The Joe Biden administration’s nominee to head up the Department of Energy’s nuclear energy office won’t be back in that job, which she held in an acting capacity, until the Senate confirms her appointment, an agency spokesperson said this week.
“Dr. Huff was nominated by President [Joe] Biden to be our Assistant Secretary for Nuclear Energy and will remain in her current role of senior advisor until confirmation,” a DOE spokesperson told RadWaste Monitor via email Thursday.
Biden nominated Huff to be assistant secretary for nuclear energy (NE-1) at DOE’s Office of Nuclear Energy in January, by which time she had been the principal deputy assistant secretary for nuclear energy — and the acting assistant secretary — for about eight months.
This personnel shakeup at the top of the nuclear energy office roughly coincided with complaints from an unidentified DOE employee who on Feb. 2 requested that the Office of Personnel Management (OPM) inspector general investigate “substantial irregularities” in the agency’s hiring process for a senior nuclear waste management position.
The employee alleged that a “former career Principal Deputy Assistant Secretary” of Nuclear Energy was reassigned as a senior advisor to the Secretary of Energy after becoming “circumspect” for engaging in prohibited personnel practices.
The employee complained that “undue political influence and preferences were applied” at DOE to select Sam Brinton for the position of deputy assistant secretary for spent fuel and waste disposition (NE-8) in the Office of Nuclear Energy. The employee raised concerns about whether Brinton — who is currently legislative affairs director at nuclear services company Deep Isolation and who holds a graduate degree in nuclear engineering — is qualified for the position.
As of Friday, Kim Petry is still serving as NE-8 on an acting basis. Petry is also acting director of DOE’s Office of Integrated Waste Management.
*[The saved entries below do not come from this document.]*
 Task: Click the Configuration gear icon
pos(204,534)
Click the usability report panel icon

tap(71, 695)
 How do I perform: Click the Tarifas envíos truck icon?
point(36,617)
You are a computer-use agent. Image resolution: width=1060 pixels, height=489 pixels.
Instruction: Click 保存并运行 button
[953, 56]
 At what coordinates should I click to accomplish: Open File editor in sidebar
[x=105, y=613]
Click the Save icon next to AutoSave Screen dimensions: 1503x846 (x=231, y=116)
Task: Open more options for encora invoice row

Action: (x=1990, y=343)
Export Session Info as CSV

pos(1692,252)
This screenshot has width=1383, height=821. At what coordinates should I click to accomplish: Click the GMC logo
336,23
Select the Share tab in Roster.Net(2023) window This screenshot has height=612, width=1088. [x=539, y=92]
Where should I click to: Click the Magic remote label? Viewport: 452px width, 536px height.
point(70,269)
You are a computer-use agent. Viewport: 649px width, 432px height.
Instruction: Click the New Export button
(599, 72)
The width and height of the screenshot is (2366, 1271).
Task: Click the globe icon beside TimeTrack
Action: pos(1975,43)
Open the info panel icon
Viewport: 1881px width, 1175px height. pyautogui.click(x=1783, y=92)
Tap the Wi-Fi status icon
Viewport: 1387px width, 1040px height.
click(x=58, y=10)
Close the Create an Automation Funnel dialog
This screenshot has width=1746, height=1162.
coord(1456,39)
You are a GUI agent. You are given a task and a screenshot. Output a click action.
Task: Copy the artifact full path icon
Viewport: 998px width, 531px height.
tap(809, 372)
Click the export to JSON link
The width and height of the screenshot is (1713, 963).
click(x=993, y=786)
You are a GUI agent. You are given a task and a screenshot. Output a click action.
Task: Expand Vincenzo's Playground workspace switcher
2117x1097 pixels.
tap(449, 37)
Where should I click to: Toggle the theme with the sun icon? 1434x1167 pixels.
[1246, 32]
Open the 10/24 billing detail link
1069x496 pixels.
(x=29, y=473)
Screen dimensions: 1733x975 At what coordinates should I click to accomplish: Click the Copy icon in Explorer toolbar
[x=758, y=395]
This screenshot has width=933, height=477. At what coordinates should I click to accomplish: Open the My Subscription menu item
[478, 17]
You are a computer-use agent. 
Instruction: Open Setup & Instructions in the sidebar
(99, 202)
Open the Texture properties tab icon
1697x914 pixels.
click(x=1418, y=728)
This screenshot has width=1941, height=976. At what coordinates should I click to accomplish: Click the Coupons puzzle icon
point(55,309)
The office of OPM’s inspector general did not return a request for comment by deadline Friday on whether it had received such a request or if it was investigating.
As of Friday, both of the lead positions in the Office of Nuclear Energy were listed as vacant on DOE’s website. The agency spokesperson did not comment on why Huff had been reshuffled into a senior advisor role.
Meanwhile, Huff’s NE-1 nomination would need to be approved by the Senate after she gets a hearing in the chamber’s Energy and Natural Resources Committee. As of Friday, the White House had not officially sent Huff’s nomination to the Senate.